Rojo, comme le dit son réalisateur, n'est pas seulement un film se déroulant dans les années 70, même si le non-dit caractéristique de l'Argentine de cette période reste le thème centrale du film.
C'est aussi au niveau de la réalisation que le film se veut 70's, fondus-enchainés, zooms, ralentis, scènes de routes filmées du capot, etc... Le tout digéré et, quarante ans plus tard, retransmis avec tout l'amour que le réalisateur semble avoir pour des réalisateurs comme William Friedkin (les fondus-enchainés de la fin de Sorcerer) ou Sydney Lumet (la violence et la paranoïa de The Offence). La volonté d'être au plus près de tout ça va jusqu'à l'utilisation de lentilles et de compresseur d'époque, on est donc non seulement face à un film d'époque mais aussi, dans une certaine mesure, fait à la manière de l'époque.
Et si cette volonté de refaire vivre une période à des chances d'être anecdotique il n'en est rien, autant la manière de faire un film est inspirée du cinéma américain, autant c'est bien l'Argentine pré-junte militaire qui en est le sujet.
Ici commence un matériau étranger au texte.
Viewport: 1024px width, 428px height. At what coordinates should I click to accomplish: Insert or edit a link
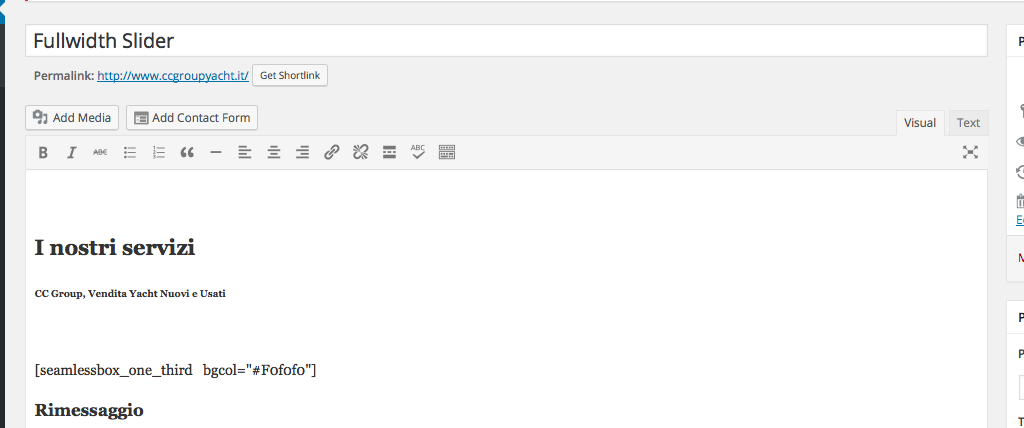[332, 153]
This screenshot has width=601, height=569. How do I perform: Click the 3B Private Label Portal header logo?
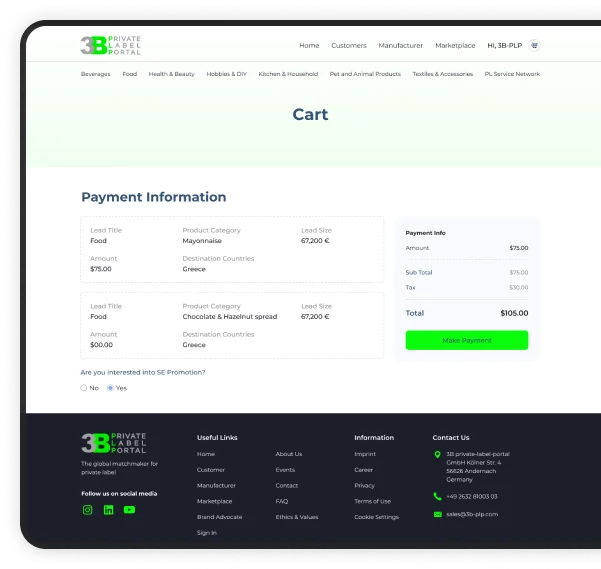[x=111, y=45]
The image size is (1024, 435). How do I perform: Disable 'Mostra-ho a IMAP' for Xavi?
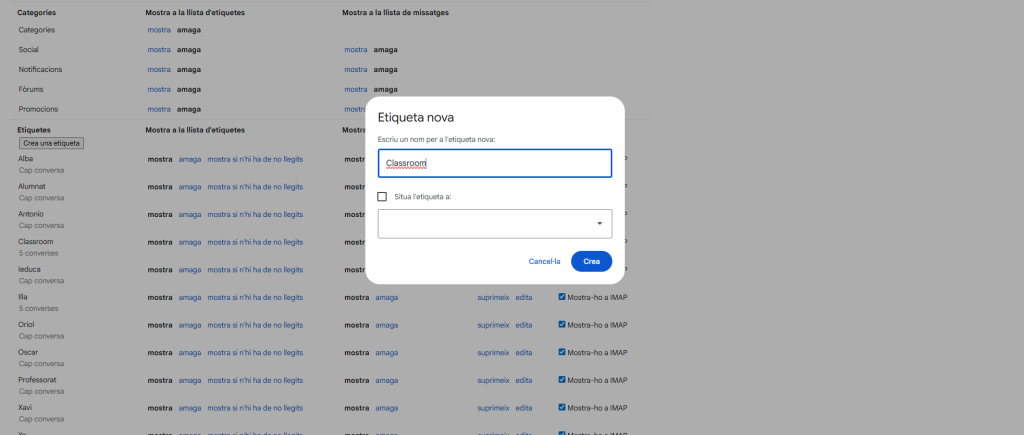coord(562,408)
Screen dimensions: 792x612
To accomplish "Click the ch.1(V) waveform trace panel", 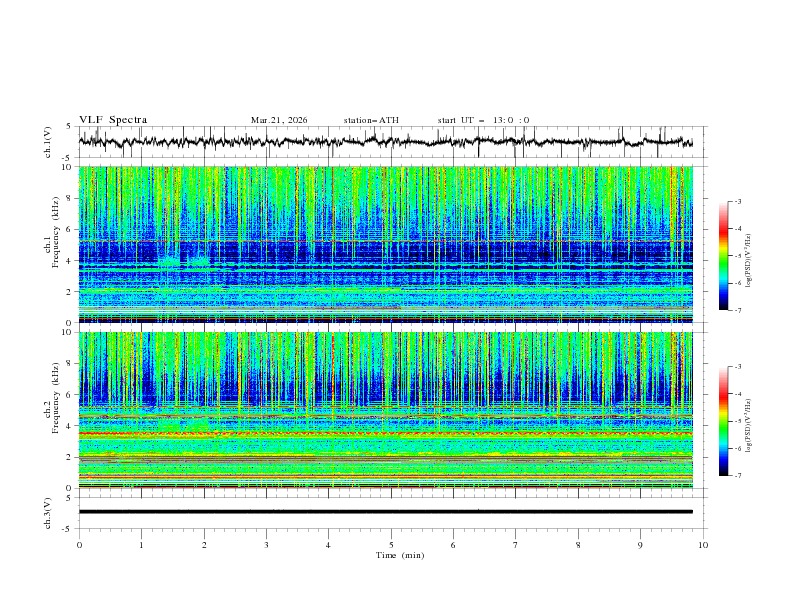I will 390,142.
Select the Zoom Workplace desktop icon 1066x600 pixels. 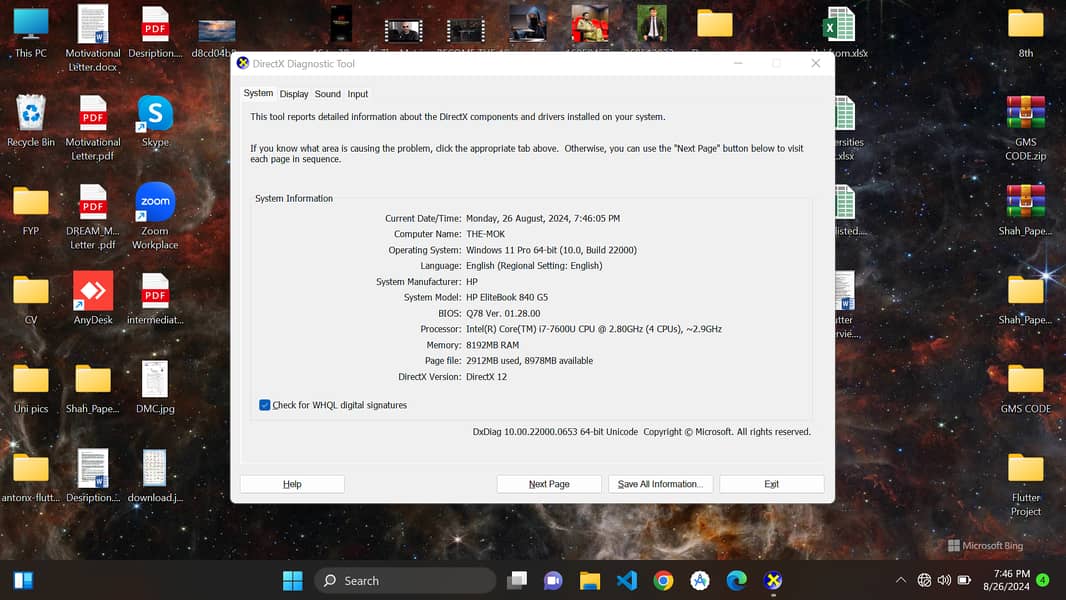pyautogui.click(x=155, y=208)
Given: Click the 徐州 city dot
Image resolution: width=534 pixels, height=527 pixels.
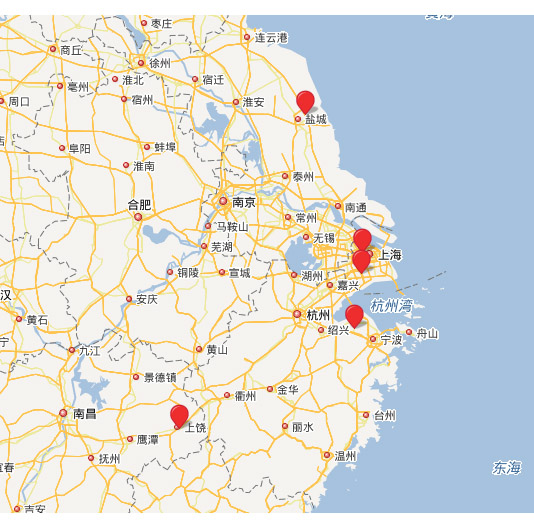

Une société ou chacun ne cherche rien d'autre que son petit profit, et ne veut surtout pas risquer de faire dégringoler sa situation, "Si nous le faisons pas d'autres le ferons bien". On préfère ne rien dire de ce que font les autres, en espérant qu'ils en feront de même. Même le spectateur se retrouve dans cette situation de se douter de quelque chose sans pouvoir l'affirmer catégoriquement, habile!
Mais si le film s'était uniquement contenter de parler de la situation sociale de l'argentine de 1975, en la mettant en scène avec toutes les qualités du cinéma américain des 70's; il n'aurait peut-être pas été si digeste que ça. Ici il le fait avec un humour absurde puisé dans le jeu très codé, assez peu naturel de ces années là.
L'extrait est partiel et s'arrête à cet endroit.